I do hope that down the road there is more than just torrential rain to throw some spice into the racing, but the effect is very good, your visibility is suitably destroyed and braking distances become such that everyone in a multiplayer lobby will inevitably pile into you. I speak of experience because, during my brief multiplayer test, that's exactly what happened!
The circuit selection feels good, too. GRID typically involves street circuits, and that's no different here, with some gorgeous settings that include Havana, Cuba and San Francisco. On this type of circuit, I feel Codemasters has outdone Microsoft because unlike the street circuits in Forza Motorsport, these are a lot of fun to race on.

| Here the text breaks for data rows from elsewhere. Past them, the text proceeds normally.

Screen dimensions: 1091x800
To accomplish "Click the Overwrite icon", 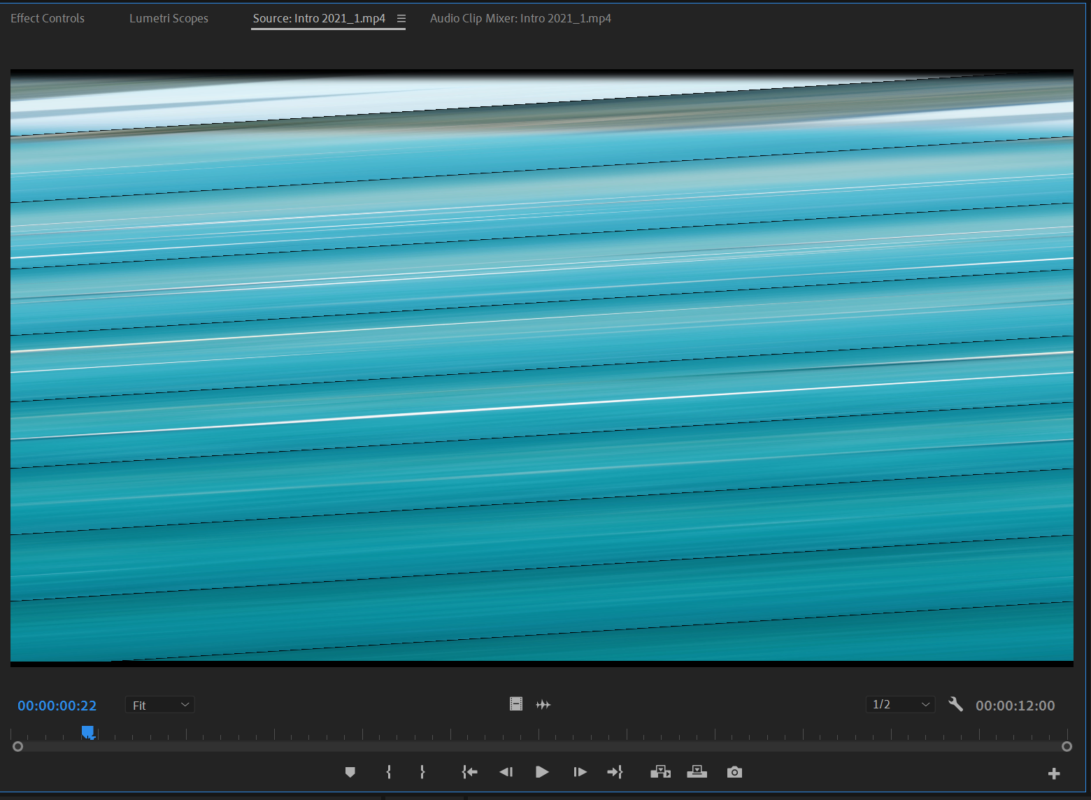I will [x=697, y=772].
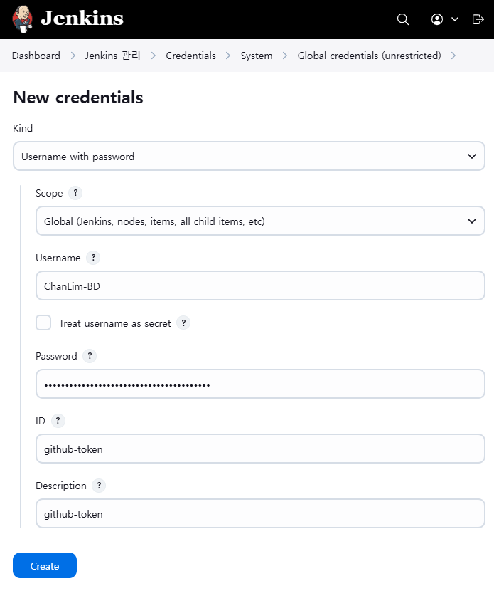Open the search magnifier icon
494x591 pixels.
[403, 19]
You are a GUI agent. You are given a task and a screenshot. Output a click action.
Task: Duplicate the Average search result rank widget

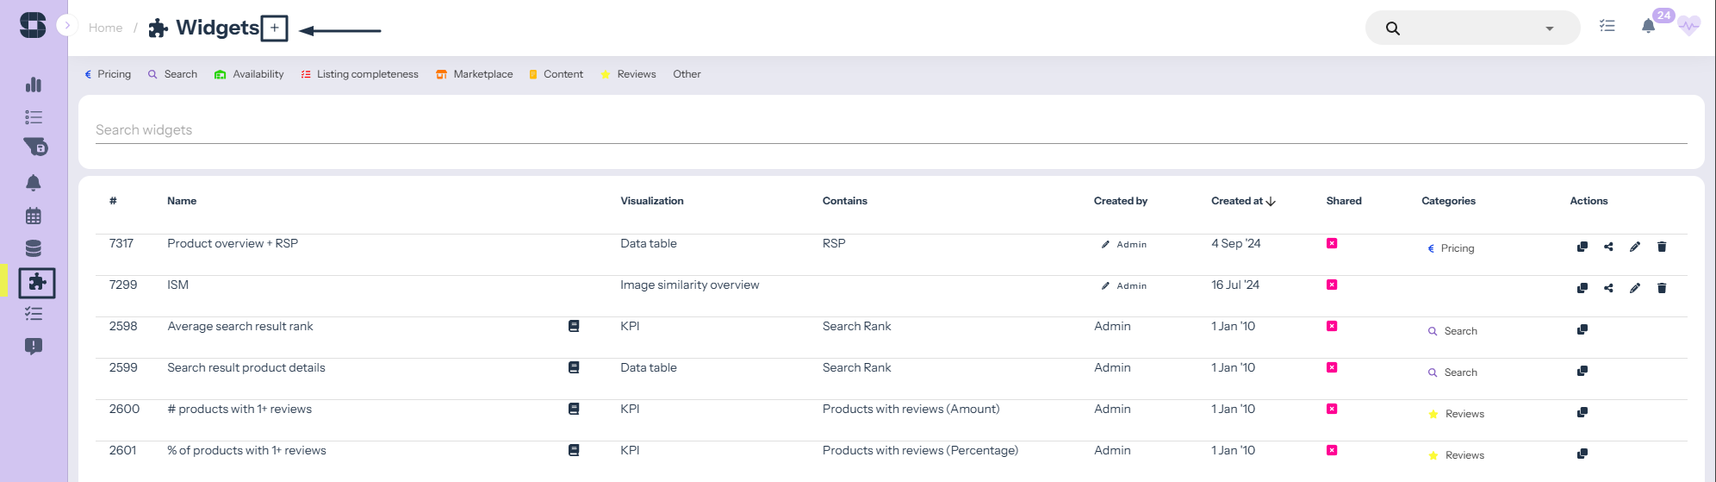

They're wide enough to properly battle on without just banging doors all the time, and none of the corners feel artificially difficult. Compare Havana in GRID to Rio in Forza and I know which one I'd play every time.
There are real-life circuits in GRID, too, and my personal favorite is the inclusion of the old Silverstone layout. It isn't much different to the new one, but it's a nice touch and an added dash of nostalgia, especially when racing classic touring cars. I also spent time with Brands Hatch and Sepang, the former a circuit I know in real life and the recreation is excellent.
Progression, content and multiplayer
While I didn't have time to actually dive deep into the career mode, that'll have to wait for the review, it's already clear that there is a lot to do. The image above is a snapshot of the career page and the raft of events to get stuck into.
Additionally, you're rewarded in GRID for your racecraft. Making good moves, following the racing line, drafting and the like all generate additional XP. This, in turn, aids progression, and there is a heap of challenges to give the most dedicated of players a long list of things to achieve.
Multiplayer, at launch at least, is going to be a fairly simple affair. You'll have either quick lobbies or the opportunity to set up a private race, and that's it. As far as ranked play or any esports involvement goes, I'm told that's still undecided. But since it's Codemasters, you know, responsible for both of these things in F1 2019, I'm optimistic we'll see them down the road.
Post-launch plans haven't yet been confirmed, either, beyond the additional car packs that are mentioned in the Ultimate Edition, but circuits and game modes will be added to the base game for free. So far, beyond the one-off purchase of the extra vehicles, there doesn't seem to be any planned paid DLC, which is encouraging. More circuits will come, and they'll be available to all.
Plenty to be excited about
If you're an old GRID fan like me, then the news of a reboot was probably all you needed to play this. But it's also so good that a whole new generation of players will be introduced to this famous name.
The physics are surprisingly good, the attention to detail both in and out of the car gives you an immersive, exciting experience, and above all, it's fun. And thankfully we don't have too much longer to wait.
GRID is scheduled to launch on October 11 on Xbox One, PC and PS4, with Ultimate Edition buyers having first dibs with an early access period for three days prior. GRID is also scheduled to arrive on Google Stadia.